In fourteenth-century Japan, a mother and daughter-in-law kill samurai serving in a civil and sell their stuff to survive, only for a surviving neighbor to come into the picture and the evil demons from the murdered samurai sweep in to curse them all. Kaneto Shindo described people in general as being, “both the devil and God and are truly mysterious,” making Onibaba continuously fitting within his lengthy resume during his career, including 230-plus screenwriting credits and 48 directed films over a sixty-year span alongside his contemporaries Akira Kurosawa and Kon Ichikawa.

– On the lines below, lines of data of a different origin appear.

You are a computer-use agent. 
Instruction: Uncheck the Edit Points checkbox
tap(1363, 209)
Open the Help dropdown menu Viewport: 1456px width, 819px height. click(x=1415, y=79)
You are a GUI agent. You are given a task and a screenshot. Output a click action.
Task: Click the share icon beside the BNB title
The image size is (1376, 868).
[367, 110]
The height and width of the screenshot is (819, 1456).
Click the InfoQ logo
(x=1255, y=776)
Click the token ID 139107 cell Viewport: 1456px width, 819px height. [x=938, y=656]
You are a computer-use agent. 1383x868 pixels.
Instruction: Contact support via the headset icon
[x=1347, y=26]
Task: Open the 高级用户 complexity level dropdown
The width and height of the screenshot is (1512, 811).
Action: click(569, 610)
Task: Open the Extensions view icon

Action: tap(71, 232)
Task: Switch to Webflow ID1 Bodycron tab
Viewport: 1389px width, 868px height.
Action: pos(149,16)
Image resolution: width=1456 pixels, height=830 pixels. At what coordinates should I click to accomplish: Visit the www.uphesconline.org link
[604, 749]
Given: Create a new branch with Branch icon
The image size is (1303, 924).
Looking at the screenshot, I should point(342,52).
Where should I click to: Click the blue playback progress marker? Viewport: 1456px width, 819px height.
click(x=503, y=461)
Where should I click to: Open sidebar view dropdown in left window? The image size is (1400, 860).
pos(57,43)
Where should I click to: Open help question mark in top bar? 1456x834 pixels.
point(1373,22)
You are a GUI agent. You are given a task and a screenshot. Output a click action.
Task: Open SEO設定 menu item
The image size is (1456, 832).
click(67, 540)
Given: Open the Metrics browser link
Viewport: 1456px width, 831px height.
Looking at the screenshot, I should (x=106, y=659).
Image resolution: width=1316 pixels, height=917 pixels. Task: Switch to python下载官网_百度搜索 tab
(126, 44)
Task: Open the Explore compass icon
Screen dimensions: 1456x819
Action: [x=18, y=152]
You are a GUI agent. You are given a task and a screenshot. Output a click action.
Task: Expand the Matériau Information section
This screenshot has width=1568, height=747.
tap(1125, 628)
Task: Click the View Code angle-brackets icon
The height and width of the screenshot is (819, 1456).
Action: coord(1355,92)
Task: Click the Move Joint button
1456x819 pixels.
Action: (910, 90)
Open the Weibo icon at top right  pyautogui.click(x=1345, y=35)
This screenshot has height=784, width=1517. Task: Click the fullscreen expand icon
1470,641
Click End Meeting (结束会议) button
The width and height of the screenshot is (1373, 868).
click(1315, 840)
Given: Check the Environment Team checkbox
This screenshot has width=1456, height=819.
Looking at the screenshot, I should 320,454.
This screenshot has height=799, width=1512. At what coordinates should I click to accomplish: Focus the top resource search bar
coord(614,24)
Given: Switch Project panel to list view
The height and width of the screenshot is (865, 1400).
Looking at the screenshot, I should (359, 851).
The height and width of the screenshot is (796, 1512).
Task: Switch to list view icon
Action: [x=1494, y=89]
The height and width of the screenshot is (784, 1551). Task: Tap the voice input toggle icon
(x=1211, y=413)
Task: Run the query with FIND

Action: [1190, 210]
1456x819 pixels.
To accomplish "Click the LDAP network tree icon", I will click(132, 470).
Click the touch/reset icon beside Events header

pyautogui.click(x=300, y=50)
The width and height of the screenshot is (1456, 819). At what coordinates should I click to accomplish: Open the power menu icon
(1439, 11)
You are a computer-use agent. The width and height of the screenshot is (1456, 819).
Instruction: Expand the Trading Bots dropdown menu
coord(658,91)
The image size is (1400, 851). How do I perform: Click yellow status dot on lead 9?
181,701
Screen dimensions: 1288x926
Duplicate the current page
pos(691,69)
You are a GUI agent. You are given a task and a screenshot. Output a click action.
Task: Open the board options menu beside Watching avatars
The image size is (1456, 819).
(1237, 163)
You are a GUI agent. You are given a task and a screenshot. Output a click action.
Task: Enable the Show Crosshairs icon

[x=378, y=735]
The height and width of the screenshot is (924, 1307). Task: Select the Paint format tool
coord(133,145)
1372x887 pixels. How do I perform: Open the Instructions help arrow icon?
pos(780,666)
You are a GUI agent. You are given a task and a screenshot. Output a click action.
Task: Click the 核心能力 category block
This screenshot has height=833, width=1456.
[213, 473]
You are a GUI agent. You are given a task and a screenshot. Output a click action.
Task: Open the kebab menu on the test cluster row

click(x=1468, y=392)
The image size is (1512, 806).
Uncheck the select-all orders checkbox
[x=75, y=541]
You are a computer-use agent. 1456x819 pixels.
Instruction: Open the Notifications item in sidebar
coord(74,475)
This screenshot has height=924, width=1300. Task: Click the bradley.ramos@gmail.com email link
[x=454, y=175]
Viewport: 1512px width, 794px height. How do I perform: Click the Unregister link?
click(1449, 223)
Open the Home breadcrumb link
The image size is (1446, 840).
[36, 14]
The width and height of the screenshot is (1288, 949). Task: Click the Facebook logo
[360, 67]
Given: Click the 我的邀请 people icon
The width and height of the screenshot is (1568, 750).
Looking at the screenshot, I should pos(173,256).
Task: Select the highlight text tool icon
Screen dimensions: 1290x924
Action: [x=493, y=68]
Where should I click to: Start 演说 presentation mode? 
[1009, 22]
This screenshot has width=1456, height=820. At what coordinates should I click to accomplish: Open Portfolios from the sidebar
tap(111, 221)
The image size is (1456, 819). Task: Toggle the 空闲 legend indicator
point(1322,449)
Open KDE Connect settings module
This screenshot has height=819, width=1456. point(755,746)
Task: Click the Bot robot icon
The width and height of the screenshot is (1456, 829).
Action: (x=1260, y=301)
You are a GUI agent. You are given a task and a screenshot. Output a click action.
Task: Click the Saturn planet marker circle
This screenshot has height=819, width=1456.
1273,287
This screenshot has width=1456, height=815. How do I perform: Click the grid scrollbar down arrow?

The only reissue from this list was Lynne Ramsey’s debut feature and it packed the punch of her gritty style of down-and-out settings. Set in 1970s Scotland in housing development, a young boy named James struggles to come to terms with an accident that killed his friend as his family is being moved. The old buildings are filthy, rats are everywhere, and regardless of the new settings, James realizes he is a prisoner of his own neighborhood. Alcoholism and gangs are the wardens of this area and young men like James are bound to fall into the large mud pit of social failure.